I'd also like to point out that Neither James nor Chris thought their love scenes needed to be explicit in order to further the story or give insight to their characters.


An example of non-explicit (or at least not quite erotica and certainly not porn) how about a story by *Bernard Doove*. I feel some of his love scene details are necessary to advance the plot and some are not.

In his Tales of the Foxtaur Clans #6: *Unexpected Attractions*, he does some of each. A foxtaur named Pandora has a chance meeting in the forest with a man named Carl. *The detail shown in their first intimate scene together is necessary.* Pandora and Carl are unique people with unique needs and that scene speaks directly to those needs. I feel the second and third love scenes have more detail than necessary. The pace is okay, but to maintain that pace (level of detail) from foreplay through afterglow, will either push the story into erotica, or porn (depending on how the detail is handled).

That's the real problem. *You start the scene with two characters who dance closer and closer to intimacy.* The scene has a certain level of detail. A certain pace. *Then they reach the point where the reader knows they will make love.* It's a done deal. *There are three reasons to continue the scene:* 1) *Something will happen* so that it's not a done deal after all. 2) *You're writing erotica.* 3) *Or you're writing porn.* If you pull back on the level of detail and skim through the scene it's far less satisfying than if you'd simply set up the inevitability of their union then end the scene on a high note.


Poetigress mentioned the novel Willow by Julia Hoban. *PT said it had a good love scene between two teenage virgins.* There was clumsiness, although a bit smoother than I remember from 1975 (or maybe it was '74). And because of who Willow (the female lead) was, the author needed to show the penetration and her reaction to it. beyond that it was as if the author suddenly grew shy. She ended the scene much too quickly. A couple more sentences of narrative summary and it was over. We got this beautiful detail leading up to and through Willow's deflowering. Then bam! Done. IMO a sentence or two to settle the characters into each others' intimate embrace followed by a scene break would have worked far better.

Or the author could have turned the book into erotica. Except it was Y.A. (young adult). And it was one of those books that a school teacher might want to assign to a class reading list. Full blown erotica might have been the publishing kiss of death.


A few weeks ago I gave feedback on a piece that was labeled erotica. Unfortunately it was rather *poorly done porn*. The chapter was painful to read. It was endless and relentless. Some of the action descriptions were a joke. And some actions seemed painful or awkward. A sad example of Ikea sex. The heart of the problem was the author's desire to produce some 3000 words of this stuff. A hot sex scene is easier in 600 words, but multiply it out by 5x and the thesaurus runs out of gas. Even a porn video is far too long if one particular position lasts over 10 minutes.

#### MATERIAL:
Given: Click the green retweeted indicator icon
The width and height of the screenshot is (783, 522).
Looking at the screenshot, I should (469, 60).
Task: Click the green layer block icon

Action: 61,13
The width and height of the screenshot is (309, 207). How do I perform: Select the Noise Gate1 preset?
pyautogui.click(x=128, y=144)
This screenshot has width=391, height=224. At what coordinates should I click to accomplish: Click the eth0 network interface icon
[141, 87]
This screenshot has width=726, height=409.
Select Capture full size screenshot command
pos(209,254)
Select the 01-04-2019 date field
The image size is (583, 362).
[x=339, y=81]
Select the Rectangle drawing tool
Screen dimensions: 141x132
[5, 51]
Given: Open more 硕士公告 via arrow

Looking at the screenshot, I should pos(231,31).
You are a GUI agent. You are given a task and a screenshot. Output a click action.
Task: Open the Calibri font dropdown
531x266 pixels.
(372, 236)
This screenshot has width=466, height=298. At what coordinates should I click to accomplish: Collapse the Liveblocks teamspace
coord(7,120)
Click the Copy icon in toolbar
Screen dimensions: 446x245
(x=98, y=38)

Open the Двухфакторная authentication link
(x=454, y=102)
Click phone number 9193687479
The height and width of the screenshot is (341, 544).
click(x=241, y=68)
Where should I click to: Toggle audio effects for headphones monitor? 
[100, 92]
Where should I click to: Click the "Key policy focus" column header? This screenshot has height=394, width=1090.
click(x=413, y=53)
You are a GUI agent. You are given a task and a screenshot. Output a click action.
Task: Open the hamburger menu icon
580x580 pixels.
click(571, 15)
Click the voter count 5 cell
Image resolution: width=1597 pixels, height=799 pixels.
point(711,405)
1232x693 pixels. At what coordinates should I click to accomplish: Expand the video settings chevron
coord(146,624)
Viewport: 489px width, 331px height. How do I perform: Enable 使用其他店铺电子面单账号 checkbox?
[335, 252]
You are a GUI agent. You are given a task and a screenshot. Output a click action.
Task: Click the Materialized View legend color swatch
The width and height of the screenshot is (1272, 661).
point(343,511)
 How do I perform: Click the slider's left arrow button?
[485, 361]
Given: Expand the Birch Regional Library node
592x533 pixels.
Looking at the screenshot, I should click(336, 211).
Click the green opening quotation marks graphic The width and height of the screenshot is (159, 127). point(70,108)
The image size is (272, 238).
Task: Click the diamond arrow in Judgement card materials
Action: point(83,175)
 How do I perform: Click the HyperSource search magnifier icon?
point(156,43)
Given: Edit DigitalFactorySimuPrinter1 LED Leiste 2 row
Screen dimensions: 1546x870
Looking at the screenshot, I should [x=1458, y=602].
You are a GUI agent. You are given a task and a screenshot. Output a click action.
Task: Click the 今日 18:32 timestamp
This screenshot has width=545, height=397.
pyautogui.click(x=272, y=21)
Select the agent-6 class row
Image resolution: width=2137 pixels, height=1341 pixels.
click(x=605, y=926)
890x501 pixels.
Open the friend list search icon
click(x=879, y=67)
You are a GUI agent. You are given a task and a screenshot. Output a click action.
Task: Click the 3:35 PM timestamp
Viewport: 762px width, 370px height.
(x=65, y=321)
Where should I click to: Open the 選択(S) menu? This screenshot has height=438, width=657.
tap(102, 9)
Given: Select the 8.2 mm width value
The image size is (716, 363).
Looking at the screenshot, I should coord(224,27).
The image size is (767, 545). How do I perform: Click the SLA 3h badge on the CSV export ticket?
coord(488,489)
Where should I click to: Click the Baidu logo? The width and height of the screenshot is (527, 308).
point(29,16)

#### SET TASKS:
- a) Answer these from the post on love scenes:
(i) What is the title of the Tales of the Foxtaur Clans story it discusses?
(ii) Which novel did Poetigress mention, and who wrote it?
(iii) About how many words of sex scene did the author of the piece labeled erotica want to produce?
- b) Quote the post on love scenes word for word between "I'd also like" and "to their characters.", inclusive.
The material isn't needed for any of this.

#### EXPECTED RESPONSES:
- a)
(i) Unexpected Attractions (#6)
(ii) Willow, by Julia Hoban
(iii) Some 3000 words

- b)
I'd also like to point out that Neither James nor Chris thought their love scenes needed to be explicit in order to further the story or give insight to their characters.